内科・外科・肛門科・血管外科・リハビリテーション科・胃の経鼻内視鏡検査や大腸の内視鏡検査などに対応し、診断・治療とその後のケアまで総合的な診療を行っています。また「何科に行けばいいのかわからない」という患者さんの相談にも応えています。こうしたプライマリケア(初期診療)を通して、もし専門的な治療が必要な場合は、速やかに専門の医療機関を紹介できる体制も整えています。当初は、夜間も患者さんから依頼があれば診療にあたっていましたが、介護施設からの要望で訪問診療を始めてからは、夜間診療は困難になってきました。代わって近年、当院が最も力を入れているのは、鼠径ヘルニア・下肢静脈瘤・痔の日帰り手術です。患者さんからの希望でヘルニアの手術に対応したのをきっかけに、今ではこの日帰り手術3本柱が当院の大きな特徴となっています。
注力している日帰り手術への思いをお聞かせください。
# # # # # # #
* **作業指示**
A) 診療内容についてのページ抜粋を読み、次の問いに答えてください。
(i) 訪問診療は、どこからの要望で始めましたか。
(ii) 日帰り手術の3本柱とされている手術は何ですか。
(iii) 専門的な治療が必要な場合、どのような体制を整えていますか。
B) 診療内容についてのページ抜粋の続きを書いてください。
項目は、ページ抜粋とは別の資料です。

* **データ**
# # # # # # #
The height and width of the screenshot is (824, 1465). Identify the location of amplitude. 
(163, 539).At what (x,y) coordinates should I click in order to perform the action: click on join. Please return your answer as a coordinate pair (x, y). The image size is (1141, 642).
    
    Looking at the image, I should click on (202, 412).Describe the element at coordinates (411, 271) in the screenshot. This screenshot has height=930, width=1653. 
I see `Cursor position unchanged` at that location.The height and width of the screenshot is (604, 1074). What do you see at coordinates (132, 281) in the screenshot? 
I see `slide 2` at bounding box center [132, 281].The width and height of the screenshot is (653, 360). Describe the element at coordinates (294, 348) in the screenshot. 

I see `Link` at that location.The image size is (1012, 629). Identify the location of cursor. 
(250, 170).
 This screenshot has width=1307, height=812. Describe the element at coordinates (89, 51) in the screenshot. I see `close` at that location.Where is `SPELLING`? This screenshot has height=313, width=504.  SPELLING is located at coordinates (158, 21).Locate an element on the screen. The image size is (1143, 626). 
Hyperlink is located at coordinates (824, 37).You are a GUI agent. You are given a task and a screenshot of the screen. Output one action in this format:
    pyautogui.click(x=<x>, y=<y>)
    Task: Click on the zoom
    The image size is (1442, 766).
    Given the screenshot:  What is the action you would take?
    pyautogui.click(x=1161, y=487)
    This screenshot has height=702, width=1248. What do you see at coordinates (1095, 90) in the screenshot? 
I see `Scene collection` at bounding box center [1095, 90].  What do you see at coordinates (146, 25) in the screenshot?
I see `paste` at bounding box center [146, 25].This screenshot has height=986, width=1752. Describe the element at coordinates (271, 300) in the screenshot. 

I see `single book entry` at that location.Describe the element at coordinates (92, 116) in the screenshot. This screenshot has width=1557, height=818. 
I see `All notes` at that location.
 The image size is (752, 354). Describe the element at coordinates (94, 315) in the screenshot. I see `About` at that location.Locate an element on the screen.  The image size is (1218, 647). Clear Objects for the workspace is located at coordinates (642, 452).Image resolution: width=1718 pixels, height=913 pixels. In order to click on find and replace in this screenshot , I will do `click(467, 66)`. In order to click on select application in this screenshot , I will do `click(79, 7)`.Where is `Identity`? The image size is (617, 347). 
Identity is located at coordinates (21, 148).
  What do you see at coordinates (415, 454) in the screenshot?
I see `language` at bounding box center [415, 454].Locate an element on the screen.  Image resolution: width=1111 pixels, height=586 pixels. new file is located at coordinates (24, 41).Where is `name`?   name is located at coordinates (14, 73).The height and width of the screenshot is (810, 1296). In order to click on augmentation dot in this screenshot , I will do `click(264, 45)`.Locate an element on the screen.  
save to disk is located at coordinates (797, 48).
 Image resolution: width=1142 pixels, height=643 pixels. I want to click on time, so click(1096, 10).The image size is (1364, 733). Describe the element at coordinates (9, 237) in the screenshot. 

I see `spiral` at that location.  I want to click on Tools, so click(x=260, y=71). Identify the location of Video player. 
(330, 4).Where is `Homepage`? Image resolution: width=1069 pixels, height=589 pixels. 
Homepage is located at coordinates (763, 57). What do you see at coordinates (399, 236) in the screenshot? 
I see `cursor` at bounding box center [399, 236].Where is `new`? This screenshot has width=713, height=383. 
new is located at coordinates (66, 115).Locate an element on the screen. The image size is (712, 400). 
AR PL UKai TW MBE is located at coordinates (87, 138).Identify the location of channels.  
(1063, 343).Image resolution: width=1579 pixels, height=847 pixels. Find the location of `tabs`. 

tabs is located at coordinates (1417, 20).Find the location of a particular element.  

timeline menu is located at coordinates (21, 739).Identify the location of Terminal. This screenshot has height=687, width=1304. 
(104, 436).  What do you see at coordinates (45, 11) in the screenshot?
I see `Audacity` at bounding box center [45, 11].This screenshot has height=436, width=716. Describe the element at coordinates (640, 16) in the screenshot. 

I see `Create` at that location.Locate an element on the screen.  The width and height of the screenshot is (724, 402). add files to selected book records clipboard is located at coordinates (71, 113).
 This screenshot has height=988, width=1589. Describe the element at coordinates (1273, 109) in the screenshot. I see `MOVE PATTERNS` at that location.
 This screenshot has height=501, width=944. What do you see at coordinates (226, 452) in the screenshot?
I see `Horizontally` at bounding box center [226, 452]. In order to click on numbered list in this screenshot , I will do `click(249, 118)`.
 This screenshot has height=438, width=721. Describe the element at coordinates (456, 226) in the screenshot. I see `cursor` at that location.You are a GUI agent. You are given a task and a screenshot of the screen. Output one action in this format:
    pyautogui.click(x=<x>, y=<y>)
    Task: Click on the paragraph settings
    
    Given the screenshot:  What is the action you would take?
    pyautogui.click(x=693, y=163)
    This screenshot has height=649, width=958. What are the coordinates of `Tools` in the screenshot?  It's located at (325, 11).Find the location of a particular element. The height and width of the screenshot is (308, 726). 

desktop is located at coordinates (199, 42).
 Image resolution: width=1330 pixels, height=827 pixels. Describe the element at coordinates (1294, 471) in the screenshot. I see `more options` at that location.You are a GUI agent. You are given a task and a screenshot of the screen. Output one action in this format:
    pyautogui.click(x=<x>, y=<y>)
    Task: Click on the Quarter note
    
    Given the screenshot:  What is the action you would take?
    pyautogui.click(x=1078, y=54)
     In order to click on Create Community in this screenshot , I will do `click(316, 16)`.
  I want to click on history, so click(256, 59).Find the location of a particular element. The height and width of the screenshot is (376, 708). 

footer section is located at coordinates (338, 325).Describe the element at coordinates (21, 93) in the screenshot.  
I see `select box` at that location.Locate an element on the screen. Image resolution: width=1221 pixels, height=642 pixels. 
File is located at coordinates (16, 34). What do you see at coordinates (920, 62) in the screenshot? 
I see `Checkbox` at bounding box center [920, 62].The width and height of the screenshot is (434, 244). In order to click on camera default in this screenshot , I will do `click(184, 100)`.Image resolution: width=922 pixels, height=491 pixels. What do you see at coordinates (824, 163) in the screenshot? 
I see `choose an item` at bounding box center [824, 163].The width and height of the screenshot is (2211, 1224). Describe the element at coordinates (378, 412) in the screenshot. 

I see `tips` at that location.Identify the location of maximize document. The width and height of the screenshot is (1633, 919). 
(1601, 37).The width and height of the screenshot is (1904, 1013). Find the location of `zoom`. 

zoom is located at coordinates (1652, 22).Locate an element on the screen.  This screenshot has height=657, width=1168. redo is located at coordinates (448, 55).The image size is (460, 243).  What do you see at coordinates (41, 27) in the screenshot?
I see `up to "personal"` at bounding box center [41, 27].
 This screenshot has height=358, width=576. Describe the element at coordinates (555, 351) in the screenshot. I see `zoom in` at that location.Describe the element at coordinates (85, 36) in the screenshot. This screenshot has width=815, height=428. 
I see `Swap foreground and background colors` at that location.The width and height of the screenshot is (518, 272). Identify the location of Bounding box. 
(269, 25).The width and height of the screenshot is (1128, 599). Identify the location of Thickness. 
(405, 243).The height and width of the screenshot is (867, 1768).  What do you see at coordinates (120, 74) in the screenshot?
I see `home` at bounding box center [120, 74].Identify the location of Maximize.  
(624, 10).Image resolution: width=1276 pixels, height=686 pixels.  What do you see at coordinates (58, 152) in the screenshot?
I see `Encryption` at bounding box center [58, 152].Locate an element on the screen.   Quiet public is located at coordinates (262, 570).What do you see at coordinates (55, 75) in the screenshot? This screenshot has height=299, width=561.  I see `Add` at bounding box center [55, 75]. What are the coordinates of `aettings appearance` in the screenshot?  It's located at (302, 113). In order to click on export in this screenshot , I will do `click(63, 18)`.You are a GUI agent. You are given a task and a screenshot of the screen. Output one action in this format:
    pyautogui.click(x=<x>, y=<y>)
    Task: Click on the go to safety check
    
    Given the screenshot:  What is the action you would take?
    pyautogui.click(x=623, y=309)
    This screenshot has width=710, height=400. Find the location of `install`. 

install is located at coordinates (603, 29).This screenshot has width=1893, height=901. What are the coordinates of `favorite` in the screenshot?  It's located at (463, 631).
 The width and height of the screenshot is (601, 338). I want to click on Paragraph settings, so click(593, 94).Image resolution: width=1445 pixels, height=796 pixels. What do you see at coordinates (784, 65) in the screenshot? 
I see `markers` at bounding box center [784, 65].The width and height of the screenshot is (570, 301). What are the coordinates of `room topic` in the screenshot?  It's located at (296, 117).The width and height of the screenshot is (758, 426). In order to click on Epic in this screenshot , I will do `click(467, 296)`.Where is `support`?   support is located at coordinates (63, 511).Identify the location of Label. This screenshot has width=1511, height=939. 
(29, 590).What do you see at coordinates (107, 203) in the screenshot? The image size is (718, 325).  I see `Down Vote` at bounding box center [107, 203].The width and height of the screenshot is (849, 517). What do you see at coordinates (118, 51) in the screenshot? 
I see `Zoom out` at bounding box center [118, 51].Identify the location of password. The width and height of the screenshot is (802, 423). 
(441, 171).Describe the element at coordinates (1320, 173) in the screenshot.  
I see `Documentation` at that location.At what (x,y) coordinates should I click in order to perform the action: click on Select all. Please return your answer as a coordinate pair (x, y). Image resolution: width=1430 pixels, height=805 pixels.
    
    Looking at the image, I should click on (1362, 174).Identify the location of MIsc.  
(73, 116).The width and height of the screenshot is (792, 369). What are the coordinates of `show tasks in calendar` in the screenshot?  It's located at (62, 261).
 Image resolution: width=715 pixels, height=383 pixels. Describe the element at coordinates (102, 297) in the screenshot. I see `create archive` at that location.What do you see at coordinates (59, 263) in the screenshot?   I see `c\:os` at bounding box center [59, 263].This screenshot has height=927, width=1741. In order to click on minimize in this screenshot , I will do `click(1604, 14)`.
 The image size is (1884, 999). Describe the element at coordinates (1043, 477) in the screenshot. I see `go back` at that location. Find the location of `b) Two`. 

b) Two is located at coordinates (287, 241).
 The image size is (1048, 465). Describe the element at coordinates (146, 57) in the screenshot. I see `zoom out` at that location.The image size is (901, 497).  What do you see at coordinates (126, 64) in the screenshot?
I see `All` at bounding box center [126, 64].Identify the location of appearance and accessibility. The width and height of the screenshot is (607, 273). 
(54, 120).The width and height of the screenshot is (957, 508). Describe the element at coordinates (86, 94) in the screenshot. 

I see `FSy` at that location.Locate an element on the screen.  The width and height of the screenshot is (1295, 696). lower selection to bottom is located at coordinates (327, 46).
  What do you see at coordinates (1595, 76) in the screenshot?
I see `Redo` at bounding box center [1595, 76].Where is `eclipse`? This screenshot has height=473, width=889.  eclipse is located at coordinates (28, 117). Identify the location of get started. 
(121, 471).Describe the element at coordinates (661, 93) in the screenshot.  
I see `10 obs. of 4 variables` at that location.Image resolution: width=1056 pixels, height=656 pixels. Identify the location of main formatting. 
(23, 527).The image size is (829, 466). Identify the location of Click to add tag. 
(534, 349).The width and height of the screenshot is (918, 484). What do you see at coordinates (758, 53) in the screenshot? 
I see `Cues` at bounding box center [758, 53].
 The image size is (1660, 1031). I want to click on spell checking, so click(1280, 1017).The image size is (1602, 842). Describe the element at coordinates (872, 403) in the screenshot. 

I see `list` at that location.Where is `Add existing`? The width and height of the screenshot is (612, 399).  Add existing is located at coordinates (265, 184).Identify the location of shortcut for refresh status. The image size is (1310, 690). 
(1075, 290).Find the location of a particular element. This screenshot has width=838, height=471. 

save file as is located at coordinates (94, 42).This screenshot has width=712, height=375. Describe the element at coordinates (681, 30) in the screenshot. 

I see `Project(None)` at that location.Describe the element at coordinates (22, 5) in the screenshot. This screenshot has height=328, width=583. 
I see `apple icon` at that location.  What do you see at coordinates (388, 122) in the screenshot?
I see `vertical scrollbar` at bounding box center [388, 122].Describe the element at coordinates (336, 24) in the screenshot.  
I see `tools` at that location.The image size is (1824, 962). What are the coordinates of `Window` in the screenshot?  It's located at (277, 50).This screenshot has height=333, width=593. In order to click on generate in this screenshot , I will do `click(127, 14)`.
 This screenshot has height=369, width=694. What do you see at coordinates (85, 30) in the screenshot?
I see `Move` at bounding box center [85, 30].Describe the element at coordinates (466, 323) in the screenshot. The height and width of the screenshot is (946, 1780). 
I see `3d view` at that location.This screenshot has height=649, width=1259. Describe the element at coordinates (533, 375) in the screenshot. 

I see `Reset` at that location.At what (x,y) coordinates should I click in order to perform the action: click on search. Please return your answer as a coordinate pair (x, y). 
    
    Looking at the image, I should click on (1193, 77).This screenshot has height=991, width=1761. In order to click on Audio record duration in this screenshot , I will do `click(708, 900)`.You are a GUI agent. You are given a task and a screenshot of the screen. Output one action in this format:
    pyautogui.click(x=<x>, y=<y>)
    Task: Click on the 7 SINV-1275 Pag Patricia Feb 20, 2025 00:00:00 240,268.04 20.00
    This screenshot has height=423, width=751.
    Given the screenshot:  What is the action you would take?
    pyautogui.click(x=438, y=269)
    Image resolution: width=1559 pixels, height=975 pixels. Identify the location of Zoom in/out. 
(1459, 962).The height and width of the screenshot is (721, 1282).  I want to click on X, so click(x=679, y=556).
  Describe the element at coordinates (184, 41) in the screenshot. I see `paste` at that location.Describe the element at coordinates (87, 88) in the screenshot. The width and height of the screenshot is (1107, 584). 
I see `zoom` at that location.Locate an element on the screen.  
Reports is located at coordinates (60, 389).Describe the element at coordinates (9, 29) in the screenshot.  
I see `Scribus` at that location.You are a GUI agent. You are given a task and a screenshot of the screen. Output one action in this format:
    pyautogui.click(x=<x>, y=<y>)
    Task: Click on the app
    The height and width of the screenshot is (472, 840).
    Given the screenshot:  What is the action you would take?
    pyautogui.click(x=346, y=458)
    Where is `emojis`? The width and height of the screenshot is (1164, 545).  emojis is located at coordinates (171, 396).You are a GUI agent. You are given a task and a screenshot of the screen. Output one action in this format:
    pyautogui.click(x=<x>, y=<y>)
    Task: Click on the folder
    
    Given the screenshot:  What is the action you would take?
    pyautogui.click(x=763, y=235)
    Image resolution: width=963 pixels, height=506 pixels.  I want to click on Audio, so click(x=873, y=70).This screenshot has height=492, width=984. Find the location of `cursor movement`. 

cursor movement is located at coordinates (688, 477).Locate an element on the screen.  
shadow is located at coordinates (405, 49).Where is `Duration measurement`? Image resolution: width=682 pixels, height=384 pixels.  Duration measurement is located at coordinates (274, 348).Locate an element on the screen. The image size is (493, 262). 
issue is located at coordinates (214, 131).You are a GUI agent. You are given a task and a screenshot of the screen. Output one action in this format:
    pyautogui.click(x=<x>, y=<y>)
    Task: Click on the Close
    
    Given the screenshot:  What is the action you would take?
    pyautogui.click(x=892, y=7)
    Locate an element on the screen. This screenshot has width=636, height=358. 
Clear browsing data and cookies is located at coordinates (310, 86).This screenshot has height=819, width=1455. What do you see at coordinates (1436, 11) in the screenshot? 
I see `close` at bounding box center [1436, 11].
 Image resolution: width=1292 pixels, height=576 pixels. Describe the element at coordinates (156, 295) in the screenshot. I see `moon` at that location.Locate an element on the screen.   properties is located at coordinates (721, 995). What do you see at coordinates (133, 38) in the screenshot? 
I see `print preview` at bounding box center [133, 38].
# # # # # # #
* **解答**
A)
(i) 介護施設
(ii) 鼠径ヘルニア・下肢静脈瘤・痔の日帰り手術
(iii) 速やかに専門の医療機関を紹介できる体制

B)
当院の日帰り手術は、術前の受診に1時間ほど、あとは手術当日で、歩いて帰宅となり、仕事、家事、育児、介護などで忙しい方でも比較的楽に受けられる点がメリットです。実は、私自身も鼠径ヘルニアの手術を2度受けています。一度目は1991年の研修医時代、右鼠径ヘルニアの手術を入院で施行。そして二度目は2019年に左鼠径ヘルニアを、知り合いのクリニックで日帰り手術にて行いました。一度目の手術は1週間ほど入院。術翌日まで下半身麻酔で下半身が動かせず、排尿などもベッド上で行いました。その後も突っ張り感や痛みで1ヵ月ほど足を引きずって歩いていたような記憶があります。30年近く経ての2回目手術では4~5時間の滞在で同日歩いて帰宅。約30年を経て、技術も麻酔も進化したものだと実感すると同時に、鼠径ヘルニアは日帰り手術で十分だと実感しました。その経験が、更なる日帰り手術への積極的な取り組みにつながっています。
鼠径ヘルニア・下肢静脈瘤・痔の日帰り手術に注力
鼠径ヘルニアの日帰り手術について、具体的に紹介いただけますか。
当院で行う鼠径ヘルニアの日帰り手術は、痛みに配慮し、多くの場合2~3cmほどの小さな創で行っています。鼠径部に出たり入ったりする膨隆を認めた場合、まずは来院していただき、手術する場合は採血・心電図・レントゲンなどの術前検査を行います。当院では、全身麻酔で眠った状態にしてから手術を行いますので、目が覚めたら、手術が終わっています。手術は1時間ほどで、術後はしばらく休憩をとっていただき、同日歩いて帰宅です。その後は、数回外来に通院していただき、経過を診ていきます。鼠径ヘルニアの日帰り手術を行っている施設は全国的にも少ないとされ、それだけ、鼠径ヘルニアの日帰り手術はある意味、敷居が高いといえます。しかし、海外では日帰り手術は一般的に普通に行われています。
下肢静脈瘤の日帰り手術についても教えてください。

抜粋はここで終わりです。